Doctors currently use surgical biopsies to diagnose cancer and identify the best available treatments but such biopsies are painful and expensive. There are also some instances when tissue samples are difficult to get or are not enough for genomic testing.

A new test, however, may give doctors and patients an alternative at probing cancerous tumors. Researchers on Saturday reported about the results of the largest study to date of a new blood test that can detect and analyze cancer.

They concluded that the so-called liquid biopsies — which involve doctors using blood taken from a patient's arm to analyze DNA that tumors shed into the bloodstream — offer a reliable, cheaper and less invasive alternative to conventional tissue-sampled biopsies.

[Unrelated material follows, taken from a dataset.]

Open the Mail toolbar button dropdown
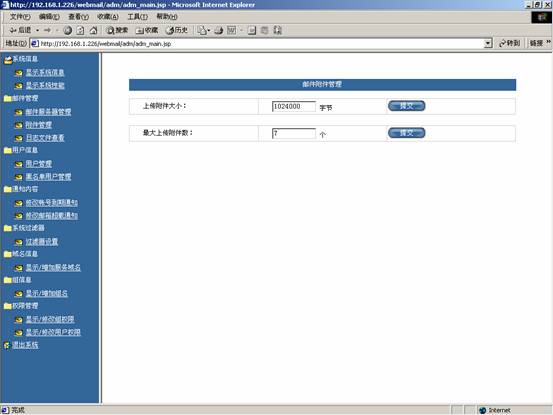This screenshot has height=415, width=553. (x=208, y=31)
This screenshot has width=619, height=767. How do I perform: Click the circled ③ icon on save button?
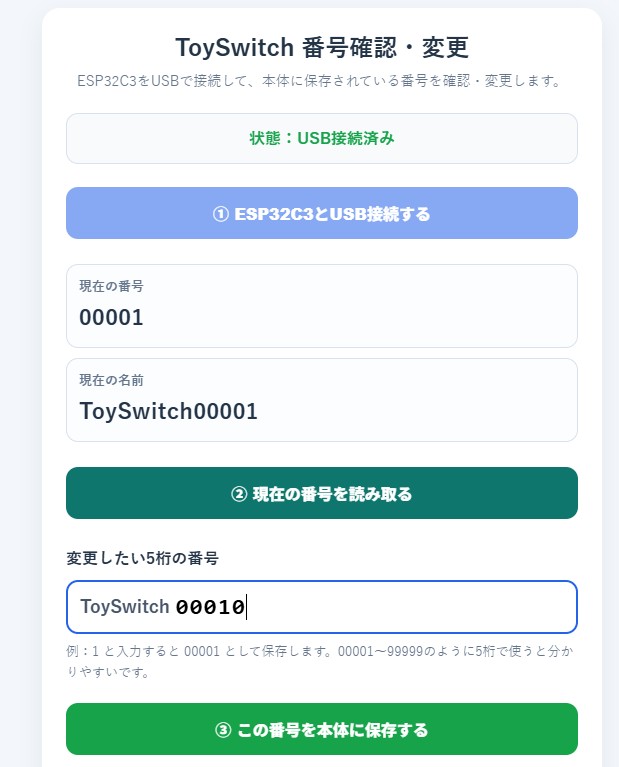pos(223,729)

For the study, which was presented at American Society of Clinical Oncology (ASCO) annual meeting in Chicago, researchers involved more than 15,000 patients with breast cancer, advanced lung cancer, colorectal cancer and other tumors to see how liquid biopsies fare against tissue biopsies.

Philip Mack, from the University of California, Davis, and colleagues compared the results of liquid biopsies with data from published results of cancer patients and found that the blood tests identified the same cancer genes associated with those cancers 87 percent of the time.

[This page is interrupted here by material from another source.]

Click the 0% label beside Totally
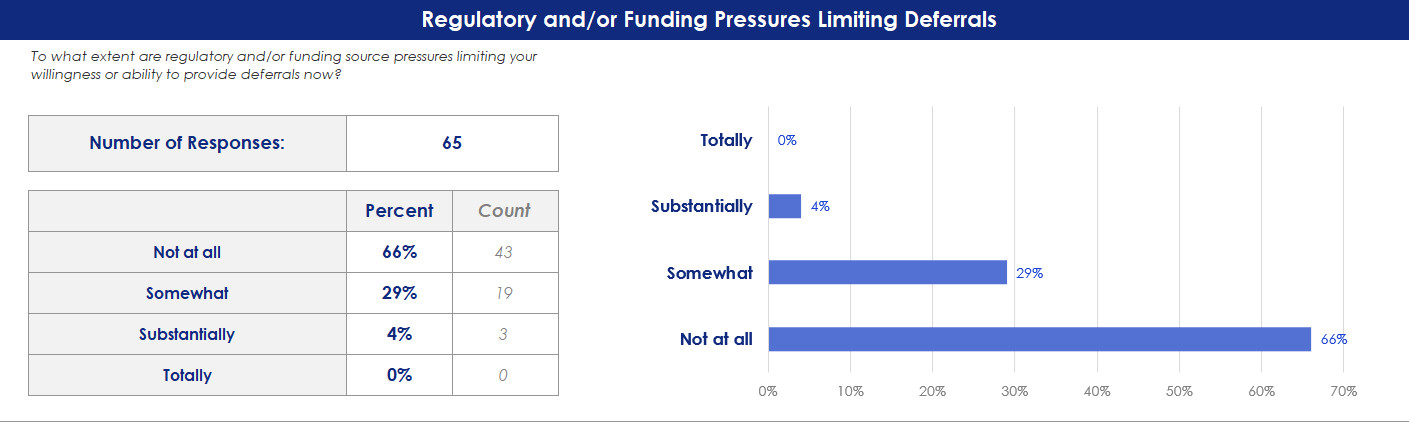Screen dimensions: 1409x422 pyautogui.click(x=787, y=140)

"The overall accuracy of ctDNA [circulating tumor DNA] sequencing in comparison with matched tissue tests was 87 percent (336/386)," the researchers reported. CtDNA is a biological-chemical marker that hints at the presence of cancer cells in the body. The chemical marker is leeched into the blood vessels.

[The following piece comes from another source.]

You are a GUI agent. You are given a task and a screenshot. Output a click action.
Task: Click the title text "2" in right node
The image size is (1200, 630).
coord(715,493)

The researchers also looked at the results of traditional biopsies that used physical samples of the cancer-afflicted tissues within six months of the blood-based test and found the same results on genetic mutations in nearly all of the cases.

"The accuracy increased to 98 percent when blood and tumor were collected less than six months apart," the researchers added.

The study results hint at the potential of liquid biopsies in cancer diagnosis. It likewise shows that for some patients, blood-based biopsy could be a better alternative compared with traditional methods that use tissue cultures.

"We have lots of older or less healthy patients who simply are not great candidates for surgery," said Joshua Brody, from Mount Sinai's Tisch Cancer Institute in New York City. "For them, it's not this [liquid biopsy] versus tissue biopsy. It's this versus nothing."